[Given problem]: Arrange the data as a Markdown table with the columns Row and Line. Begin at the line that contains "Given: View the 1M followers list" and stop after the line that contains "Looking at the", leaving out blank lines and all pictures.

[Given data]:
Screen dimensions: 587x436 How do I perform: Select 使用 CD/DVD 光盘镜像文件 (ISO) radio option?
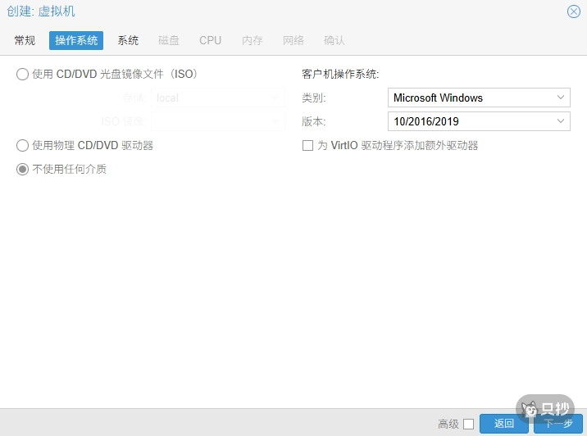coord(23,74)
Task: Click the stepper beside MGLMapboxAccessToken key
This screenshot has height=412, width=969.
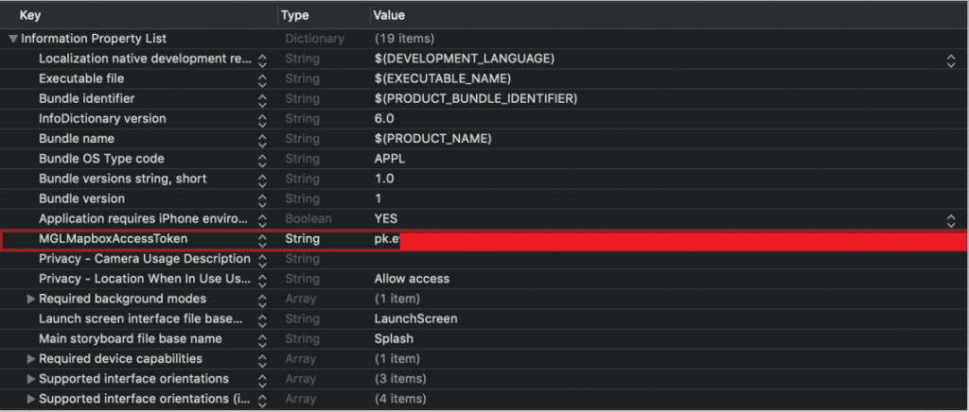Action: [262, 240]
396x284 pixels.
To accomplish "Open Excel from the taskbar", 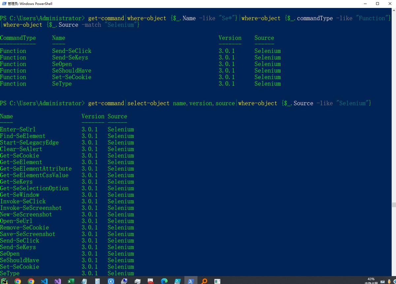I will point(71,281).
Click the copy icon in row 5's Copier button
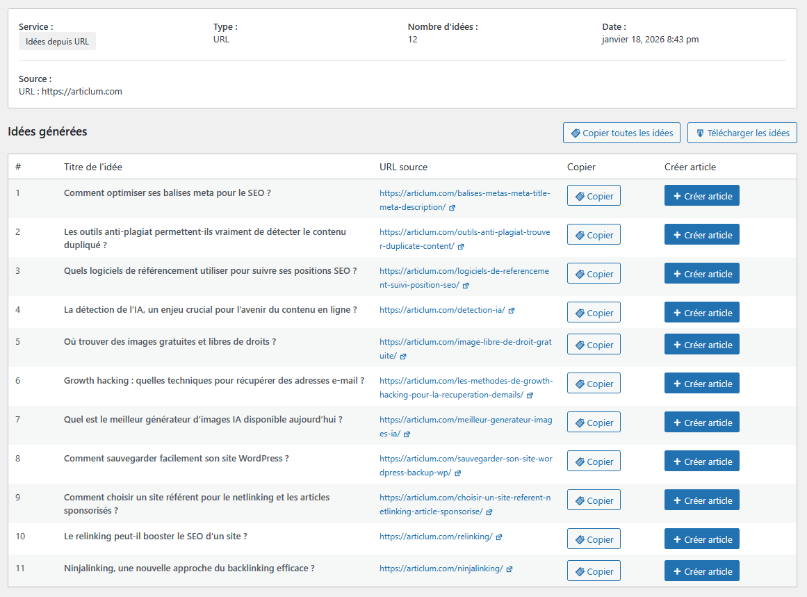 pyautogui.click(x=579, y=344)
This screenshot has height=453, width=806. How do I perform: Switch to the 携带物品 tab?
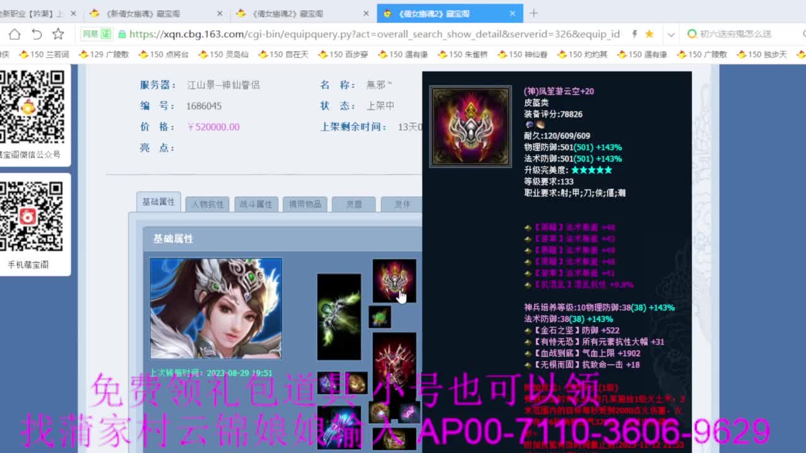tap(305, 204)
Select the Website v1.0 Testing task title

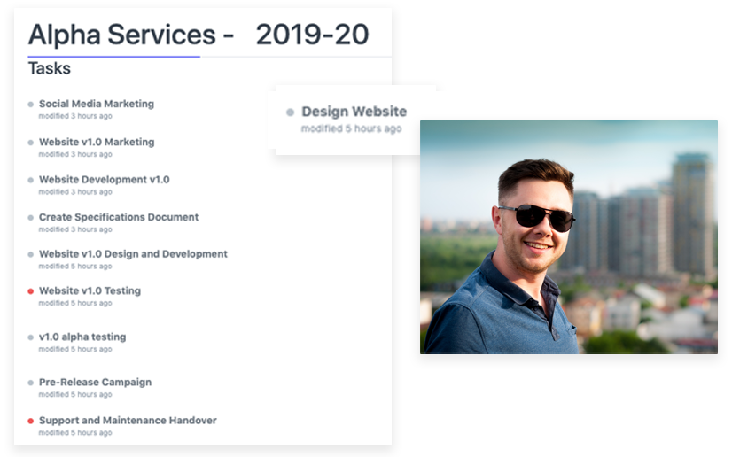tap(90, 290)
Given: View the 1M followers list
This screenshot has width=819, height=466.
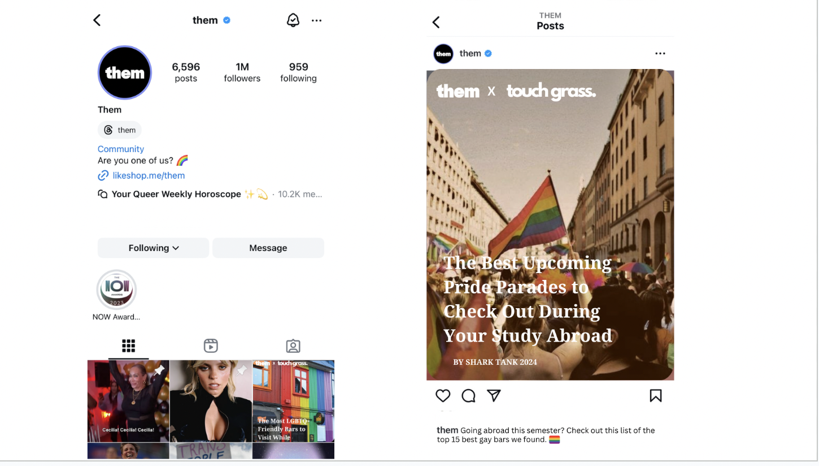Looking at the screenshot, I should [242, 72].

...

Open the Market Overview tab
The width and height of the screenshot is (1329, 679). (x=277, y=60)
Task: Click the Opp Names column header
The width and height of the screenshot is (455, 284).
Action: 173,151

==

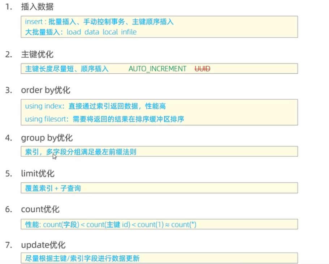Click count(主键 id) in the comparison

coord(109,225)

[Result of this task]:
| Row | Line |
|---|---|
| 1 | Given: View the 1M followers list |
| 2 | This screenshot has width=819, height=466. |
| 3 | Looking at the screenshot, I should [242, 72]. |